I've Had a Really Bad Weekend

What a fraud the Republican Revolution was. It was not Burkean, it was not populist, it was not libertarian; it certainly wasn't Evangelical or Catholic. More and more it looks like a pro-business, anti-market scam that co-opted popular disgust with the decrepit and incoherent Democratic Party. The Republican Party in power, starting with the Reagan Administration (don't get me started on the S&L scandal again) has been marked by indifference to the ordinary principles of public administration. The saddest thing is that these people think the country still owes them a living. As Mark Steyn put it to his confessor, Hugh Hewitt:

You know, I think there’s a big load of wishful thinking going on amongst the Republican leadership that in a sense, the pendulum will swing back in 2008, and things will go their way. I don’t think so. I think in my own state, for example, which was one of those red states with bluish inclinations, and transformed wholly blue, I think Senator Sununu would certainly be swept away if 2008 was like 2006. And they’re not going to hold those kind of seats with this kind of complacent establishment think that is represented by [the recent] RNC gathering...

That's just his assessment of the party in general. When he gets to the Bush Administration in particular, he becomes harsh:

I was very struck by a comment Michelle Malkin made. She’s just back from Iraq, and she said...the Bush administration is Lucy, and those of us who support it are looking like Charlie Brown, that basically, you go out, you spend your whole time…I’ve been in discussions on radio shows and what not, where you’re defending this thing, defending it, you’re whacking down in column after column these guys who are claiming that it’s treason and a police state, and the Bush-Hitler, and you defend, defend, defend, defend, and then it turns out, you know, that they quietly cave, or as you say, give that impression, and you’re left feeling what the hell did I write those last fifteen columns for?

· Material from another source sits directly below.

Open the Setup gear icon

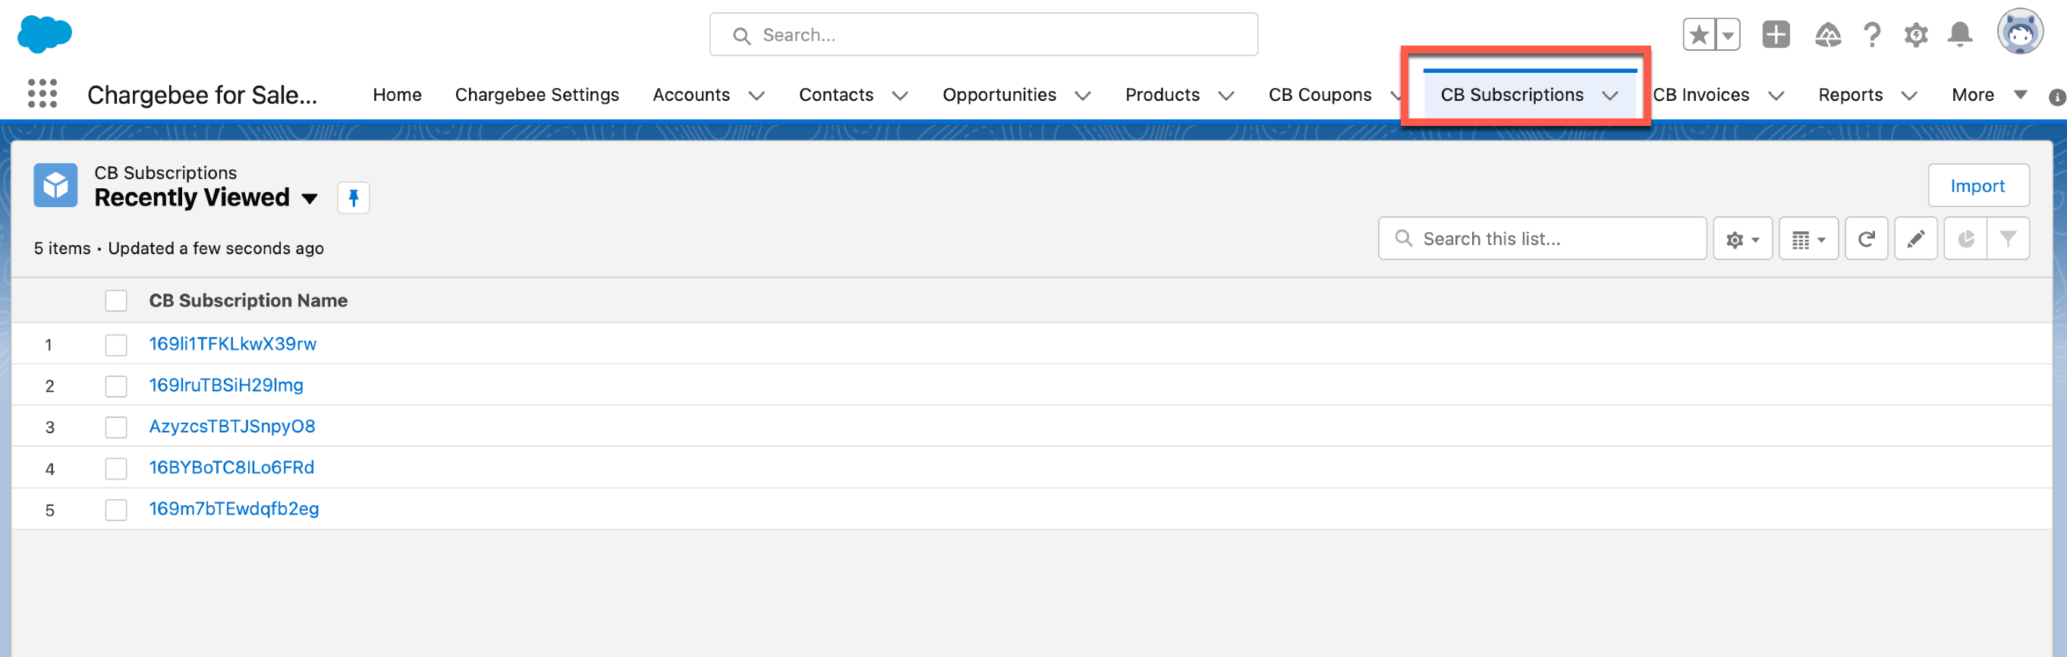point(1915,34)
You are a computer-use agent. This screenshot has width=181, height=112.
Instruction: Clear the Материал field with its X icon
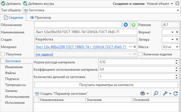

With this thought in mind, we turn to media reports anticipating a key element of this week's State of the Union Address:

President Bush intends to use his State of the Union address Tuesday to tackle the rising cost of health care with a one-two punch: tax breaks to help low-income people buy health insurance and tax increases for some workers whose health plans cost significantly more than the national average...The basic concept is that employer-provided health insurance, now treated as a fringe benefit exempt from taxation, would no longer be entirely tax-free. Workers could be taxed if their coverage exceeded limits set by the government. But the government would also offer a new tax deduction for people buying health insurance on their own.

Here we see the fiscal brilliance of President Bush's Social Security privatization program, combined with the political sensitivity of his nomination of Harriet Meyers to the Supreme Court: an income-tax deduction-incentive for people who don't pay much income tax that will be paid for by degrading the coverage of the minority of the population with really adequate coverage.

If it were not for the necessity to prosecute the Terror War, I would just give up on the Bush Administration. And in that connection, let me take issue with Hugh Hewitt's parting remark to Mark Steyn:

HH: And so…well, Mark Steyn, always a pleasure in these despairing days. Luckily, there’s nothing that a victory won’t turn around in a hurry, and maybe David Petraeus will go get it.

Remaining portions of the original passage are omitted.